== Reading passage ==
Overall, \(g\) is equal to \(\varPhi \circ \rho ^{d+4} \circ \text {pad}\). The function \(\text {pad}\) is a bijection and we shall consider that the restriction of \(\varPhi \) over the set of the pairs main register/carry register reachable after \(d+4\) calls to \(\rho ^{}\) starting in the image of \(\text {pad}\) is collision-free. The designers of gluon claim:
After a few iterations from an initial state, the automaton is in a periodic sequence of states of length \(P\). The average number of required iterations to be in such a state is experimentally less than \(\log _{2}(n)\), where \(n\) is the size of the main register [...] This leads to consider a function [\(g\)] which is really close to a permutation from \(\{ 0,1 \}^{b}\) into itself because the surjective part of the construction is really limited once the function [\(g\)] acts on the main cycle.
===
== Data provided ==
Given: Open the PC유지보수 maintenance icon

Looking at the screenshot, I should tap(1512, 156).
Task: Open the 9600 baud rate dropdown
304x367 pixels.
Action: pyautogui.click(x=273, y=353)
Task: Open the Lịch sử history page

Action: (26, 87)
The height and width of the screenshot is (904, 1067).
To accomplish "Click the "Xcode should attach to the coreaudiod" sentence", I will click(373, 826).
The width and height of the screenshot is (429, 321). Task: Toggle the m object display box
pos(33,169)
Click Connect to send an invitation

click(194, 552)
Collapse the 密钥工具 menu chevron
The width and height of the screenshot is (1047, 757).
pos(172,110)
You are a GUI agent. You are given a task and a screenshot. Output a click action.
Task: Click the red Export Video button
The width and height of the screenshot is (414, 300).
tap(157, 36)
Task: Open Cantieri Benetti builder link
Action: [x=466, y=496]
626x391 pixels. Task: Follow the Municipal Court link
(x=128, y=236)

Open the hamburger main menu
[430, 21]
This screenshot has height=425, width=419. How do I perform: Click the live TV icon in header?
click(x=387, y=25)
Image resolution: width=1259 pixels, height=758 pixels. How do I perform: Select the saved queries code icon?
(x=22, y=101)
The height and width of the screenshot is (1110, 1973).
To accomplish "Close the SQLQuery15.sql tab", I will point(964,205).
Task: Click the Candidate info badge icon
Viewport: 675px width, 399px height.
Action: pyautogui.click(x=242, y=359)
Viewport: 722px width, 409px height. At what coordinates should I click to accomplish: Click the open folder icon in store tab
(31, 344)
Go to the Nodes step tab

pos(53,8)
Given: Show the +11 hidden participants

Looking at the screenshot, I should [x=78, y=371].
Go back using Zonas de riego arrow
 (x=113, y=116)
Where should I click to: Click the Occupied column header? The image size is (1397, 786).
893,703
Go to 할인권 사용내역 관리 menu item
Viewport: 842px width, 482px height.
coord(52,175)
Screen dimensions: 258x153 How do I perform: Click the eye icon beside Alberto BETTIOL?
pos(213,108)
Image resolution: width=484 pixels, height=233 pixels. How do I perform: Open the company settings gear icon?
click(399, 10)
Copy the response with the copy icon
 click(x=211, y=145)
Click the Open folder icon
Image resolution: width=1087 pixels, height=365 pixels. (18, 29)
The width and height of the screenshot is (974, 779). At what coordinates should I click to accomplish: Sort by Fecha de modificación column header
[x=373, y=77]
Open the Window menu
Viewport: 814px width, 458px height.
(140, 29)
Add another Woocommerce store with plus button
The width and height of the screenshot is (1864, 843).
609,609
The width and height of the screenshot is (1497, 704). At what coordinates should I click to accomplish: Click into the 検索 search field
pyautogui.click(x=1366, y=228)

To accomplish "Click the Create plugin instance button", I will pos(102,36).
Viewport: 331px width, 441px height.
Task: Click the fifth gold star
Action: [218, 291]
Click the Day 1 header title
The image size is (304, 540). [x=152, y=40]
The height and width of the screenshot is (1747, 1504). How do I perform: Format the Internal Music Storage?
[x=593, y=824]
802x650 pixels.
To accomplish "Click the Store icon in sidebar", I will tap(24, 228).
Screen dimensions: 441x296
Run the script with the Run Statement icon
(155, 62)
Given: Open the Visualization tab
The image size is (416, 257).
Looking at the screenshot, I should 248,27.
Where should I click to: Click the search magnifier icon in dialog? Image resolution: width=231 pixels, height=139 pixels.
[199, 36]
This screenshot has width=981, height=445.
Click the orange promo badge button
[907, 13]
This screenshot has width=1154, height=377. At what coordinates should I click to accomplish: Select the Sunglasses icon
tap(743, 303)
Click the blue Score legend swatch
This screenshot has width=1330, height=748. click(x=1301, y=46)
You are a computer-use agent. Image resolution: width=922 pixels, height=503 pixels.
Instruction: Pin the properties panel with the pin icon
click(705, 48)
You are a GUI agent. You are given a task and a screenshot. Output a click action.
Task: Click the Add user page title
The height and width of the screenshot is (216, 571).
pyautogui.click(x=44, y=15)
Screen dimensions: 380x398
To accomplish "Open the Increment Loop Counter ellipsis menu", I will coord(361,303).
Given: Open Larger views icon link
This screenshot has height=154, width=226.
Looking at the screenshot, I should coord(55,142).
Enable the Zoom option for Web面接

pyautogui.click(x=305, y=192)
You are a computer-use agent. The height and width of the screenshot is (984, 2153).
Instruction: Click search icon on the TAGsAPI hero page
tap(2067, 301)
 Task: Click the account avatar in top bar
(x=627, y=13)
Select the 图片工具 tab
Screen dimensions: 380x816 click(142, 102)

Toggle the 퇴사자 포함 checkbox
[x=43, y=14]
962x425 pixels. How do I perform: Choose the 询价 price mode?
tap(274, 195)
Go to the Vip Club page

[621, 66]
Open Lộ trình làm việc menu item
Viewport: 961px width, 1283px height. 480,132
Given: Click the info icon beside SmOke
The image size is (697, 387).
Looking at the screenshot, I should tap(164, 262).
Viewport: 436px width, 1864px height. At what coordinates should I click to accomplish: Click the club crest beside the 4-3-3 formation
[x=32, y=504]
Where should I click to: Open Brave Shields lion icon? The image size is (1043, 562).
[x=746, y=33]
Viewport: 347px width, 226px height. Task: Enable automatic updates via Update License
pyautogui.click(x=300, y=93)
===
* The problem: Rewrite the stretch of the gluon passage from "Overall, \(g\) is" through "the main cycle.", changing "main register" to "primary register" throughout.

* Answer below:
Overall, \(g\) is equal to \(\varPhi \circ \rho ^{d+4} \circ \text {pad}\). The function \(\text {pad}\) is a bijection and we shall consider that the restriction of \(\varPhi \) over the set of the pairs primary register/carry register reachable after \(d+4\) calls to \(\rho ^{}\) starting in the image of \(\text {pad}\) is collision-free. The designers of gluon claim:
After a few iterations from an initial state, the automaton is in a periodic sequence of states of length \(P\). The average number of required iterations to be in such a state is experimentally less than \(\log _{2}(n)\), where \(n\) is the size of the primary register [...] This leads to consider a function [\(g\)] which is really close to a permutation from \(\{ 0,1 \}^{b}\) into itself because the surjective part of the construction is really limited once the function [\(g\)] acts on the main cycle.